Their lead over the fleet was substantial. After racing, McDowell reflected
on what will be her first Olympic experience.

470 Men' crew Kevin Burnham (Miami, Fla.) also had a fine day on the
racecourse. "The boat's totally ready, and we had good speed in the
practice race," said Burnham. Rounding second to last at the weather mark,
Burnham and skipper Paul Foerster (Rockwall, Texas) began picking off
boats, passing 20 or so to climb into fifth. "The class is just so deep in
talent. Literally, there are 10-15 teams that can win gold. I will stake my
life on it that the regatta will come down to the last race."
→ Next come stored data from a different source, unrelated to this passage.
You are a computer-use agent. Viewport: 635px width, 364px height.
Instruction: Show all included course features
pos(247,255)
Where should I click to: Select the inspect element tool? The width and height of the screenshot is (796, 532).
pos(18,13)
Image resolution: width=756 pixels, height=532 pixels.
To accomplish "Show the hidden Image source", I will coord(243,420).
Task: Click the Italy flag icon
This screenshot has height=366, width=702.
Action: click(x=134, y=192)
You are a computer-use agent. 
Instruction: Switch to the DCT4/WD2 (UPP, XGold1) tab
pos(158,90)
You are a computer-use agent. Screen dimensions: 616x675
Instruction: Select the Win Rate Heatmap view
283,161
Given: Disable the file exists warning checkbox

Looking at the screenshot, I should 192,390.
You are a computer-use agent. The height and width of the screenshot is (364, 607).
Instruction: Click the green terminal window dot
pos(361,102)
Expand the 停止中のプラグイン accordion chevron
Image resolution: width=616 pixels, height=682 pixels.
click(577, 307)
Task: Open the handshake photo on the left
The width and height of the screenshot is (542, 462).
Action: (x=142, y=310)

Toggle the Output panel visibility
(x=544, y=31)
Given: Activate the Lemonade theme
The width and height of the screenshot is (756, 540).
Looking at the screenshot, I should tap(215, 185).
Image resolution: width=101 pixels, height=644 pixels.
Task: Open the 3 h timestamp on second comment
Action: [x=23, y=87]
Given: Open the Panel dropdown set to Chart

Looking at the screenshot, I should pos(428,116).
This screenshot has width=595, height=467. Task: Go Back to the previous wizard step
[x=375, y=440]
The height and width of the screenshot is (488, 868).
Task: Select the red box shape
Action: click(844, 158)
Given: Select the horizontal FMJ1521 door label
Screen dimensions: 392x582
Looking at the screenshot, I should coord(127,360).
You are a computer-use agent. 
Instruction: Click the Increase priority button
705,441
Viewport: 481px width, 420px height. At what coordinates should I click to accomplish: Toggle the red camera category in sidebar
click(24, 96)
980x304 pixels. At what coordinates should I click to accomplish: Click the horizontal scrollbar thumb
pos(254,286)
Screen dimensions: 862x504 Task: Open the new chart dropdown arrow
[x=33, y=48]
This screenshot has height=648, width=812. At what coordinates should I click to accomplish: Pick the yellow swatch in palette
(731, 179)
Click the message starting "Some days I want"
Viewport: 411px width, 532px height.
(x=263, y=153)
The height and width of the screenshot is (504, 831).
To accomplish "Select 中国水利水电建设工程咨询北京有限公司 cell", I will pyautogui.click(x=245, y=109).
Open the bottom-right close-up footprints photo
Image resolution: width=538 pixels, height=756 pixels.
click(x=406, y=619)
Burnham believes the winds on the Saronic Gulf -sometimes a northerly
offshore Meltemi flow and sometimes an onshore seabreeze -will play a huge
role in deciding medals. "There is no rhyme or reason when the wind shifts
- it' a unique place to sail. When it's the Meltemi, say your prayers,
because there' rarely a leader around the first mark that wins. The breeze
sometimes is so close to you, but you can't get to it. And you can keep
your eyes peeled, but the wind drops in on you. The seabreeze, even, is
capable of 30 degree shifts."

"Despite some distractions - heat, security issues, the meltemi - the U.S.
Sailing Team looks to increase its record medal count at the Olympic Games
this month in Athens. A surging U.S. Olympic Sailing Team could win more
medals than many would have predicted a year ago." That's the opinion of
Sail magazine's Josh Adams in a story just posted on the magazine's
website. Adams analyzes each class and feels the US has "strong" medal
prospects in the Star, Tornado, Yngling and Laser classes; and "moderate"
medal prospects in the 49er, Europe, 470 Men and 470 Women classes. To read
Adams' reviews:

The following is the entire content of a joint press release to be issued
by Quantum and Genesis. "Genesis International and Quantum Sail Design
Group have resolved their intellectual property related business
differences. The terms and conditions of this resolution remain undisclosed."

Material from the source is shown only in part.